● **EXTRAIT FOURNI**
┄┄┄┄┄┄

Nous revient aussi en mémoire un intermède de Beckett, cher à Holliger : Souffle, d’une page seulement, mais qui paraît si dense. Pas une réplique, seulement des didascalies : noir ; brève lueur sur un espace jonché de vagues détritus ; cri faible, sorte de vagissement, aussitôt suivi d’une inspiration (l’éclairage monte), silence ; expiration (l’éclairage descend), à laquelle succèdent tout aussitôt un cri, absolument identique au premier, puis un silence ; noir. Les deux cris délimitent-ils la durée de nos existences, entre naissance et mort, entre l’aurore de la génération et le couchant de l’agonie ? « Cri de naissance – croissance (inspiration) – bref arrêt – lent déclin (expiration) vers la mort, le cri de mort-naissance : naissance négative […] ou répétition du toujours identique ? », s’interroge Holliger, attentif à ne pas trancher, lui qui réalisa en musique les gestes ambigus, les ressassements obsessionnels, les rituels d’anéantissement, l’univers clos, sans écho, pas même de sa propre voix, et l’existence spectrale des personnages de Come and Go, Not I et What Where de Beckett, le schubertien.

┄┄┄┄┄┄

● **DONNÉES RECUEILLIES**
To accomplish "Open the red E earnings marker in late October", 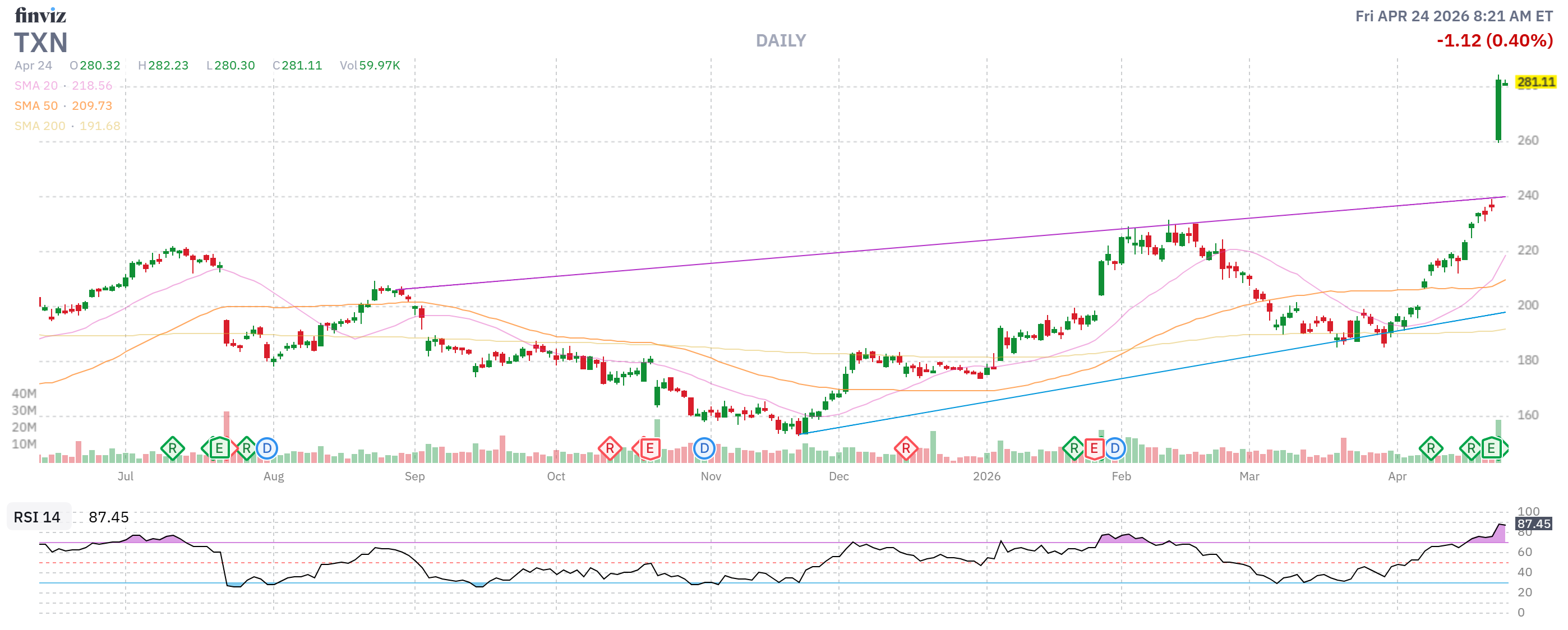I will (649, 449).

┄┄┄┄┄┄

● **TRAVAIL DEMANDÉ**
1. Répondez aux questions suivantes d'après l'extrait sur Souffle de Beckett :
(a) Combien de pages compte Souffle ?
(b) Que contient la pièce à la place des répliques ?
(c) Quelles pièces de Beckett Holliger a-t-il réalisées en musique ?
2. Prolongez l'extrait sur Souffle de Beckett en reprenant après sa dernière phrase.
Les données forment un matériau distinct de l'extrait.

● **RÉPONSES PAR TÂCHE**
1.
(a) Une page seulement.
(b) Seulement des didascalies.
(c) Come and Go, Not I et What Where.

2.
Cette respiration, inspiration et expiration, englobe chaque vie de l’univers, du végétal, de l’animal et de l’humain, et jusqu’au ressac de la mer, influence notre perception et détermine notre façon de penser et de sentir tout ce qui est dans le temps et l’espace. Il lui est en outre accordé une dimension spirituelle : l’homme inspirant pour la première fois accueille le souffle d’Elohim, à l’origine de toute vie. Pneuma est souffle – âme – esprit – vie. Le spirituel de la biographie, c’est ce pneuma, ce spiritus de la tradition gréco-latine et judéo-chrétienne, de sorte que la biographie est, si l’on nous autorise cet âpre néologisme, une pneumatographie.

3. L’œuvre de Heinz Holliger tient de la biographie.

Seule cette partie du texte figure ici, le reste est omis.